On 3 February 2023, the Court of Appeal in England ruled that the dispute between the Claimant, Tulip Trading Limited (“Tulip Trading”) and the Defendants, who are sixteen bitcoin developers involved with the development of blockchain software underlying digital currency assets (the “Developers”), should proceed to trial on the basis that the facts show there is a serious question to be tried. In doing so, the court decided that a claim against the Developers based on breach of their fiduciary or other duties to users of that technology was arguable on the facts.

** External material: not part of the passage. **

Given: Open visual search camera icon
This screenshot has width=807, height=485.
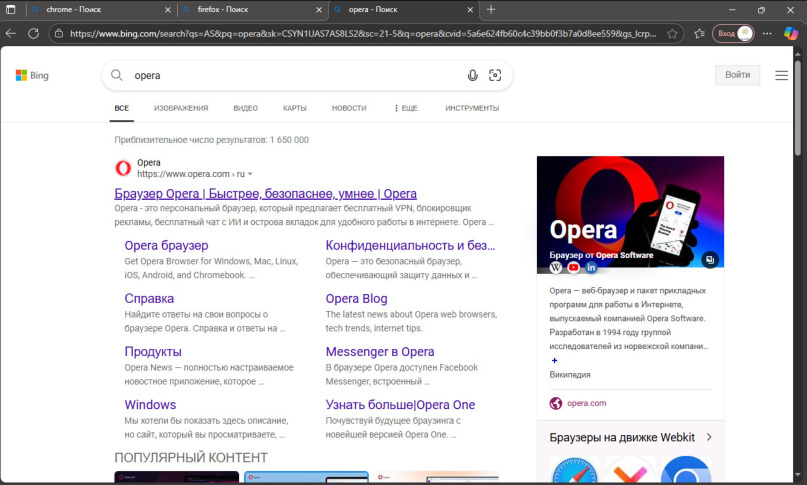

It is important to appreciate that this decision is not determinative of the issue – it was a decision relating to an interim application to serve proceedings out of the jurisdiction because all of the Developers reside overseas. But, for the reasons set out below, it is of great interest to the blockchain and crypto asset communities.

Background

The dispute relates to the question of whether fiduciary duties and duties in tort (in particular a duty of care) are owed by the Developers to those using the software they develop for holding and trading in cryptocurrencies. Tulip Trading claimed that it owned approximately $4 billion worth of Bitcoin, on a variety of networks run by the Developers. Tulip Trading claimed its access to that Bitcoin was lost (likely stolen) following a hack on the home computer of its CEO, Dr Craig Wright (who disputedly claims to be the identity behind the pseudonym Satoshi Nakamoto – inventor of Bitcoin and by extension blockchain-based cryptocurrency in general). As a result of the hack, private encryption keys needed to access the Bitcoin claimed to be owned by Tulip Trading were deleted; there is no other method available to Tulip Trading to take steps to recover the Bitcoin. Following Tulip Trading’s loss of access to the private encryption keys, Tulip Trading, as the true owner of the Bitcoin, brought a claim against the Developers, claiming that the Developers owe Tulip Trading fiduciary and/or tortious duties to restore Tulip Trading’s ability to access and use the digital assets which they could do by transferring the assets to another online wallet under their control. The Developers deny they have the power or control to do this.

This case is the first-of-its kind to consider the existence and scope of fiduciary duties or duties of care in the context of cryptocurrency software development. As such, the outcome of the trial (and expected appeals) will be of significant interest with wide-ranging implications to the world of digital assets and will be watched closely by the international crypto community.

Issues to be addressed by the trial of this claim

At the first instance, Mrs. Justice Falk was persuaded that there was no serious issue to be tried. In other words, she decided that there was no realistic possibility that a court would decide that the Developers owed fiduciary and other duties to Tulip Trading on the case pleaded. However, the Court of Appeal unanimously reversed Falk J’s decision, finding that the facts of the case gives rise to a “serious issue to be tried”, and Lord Justice Birss, in giving the unanimous decision of the Court of Appeal, concluded his judgment by saying that if Tulip Trading is right that the “decentralised governance of bitcoin is a myth, then in my judgment there is much to be said for the submission that bitcoin developers, while acting as developers, owe fiduciary duties to the true owners of that property”.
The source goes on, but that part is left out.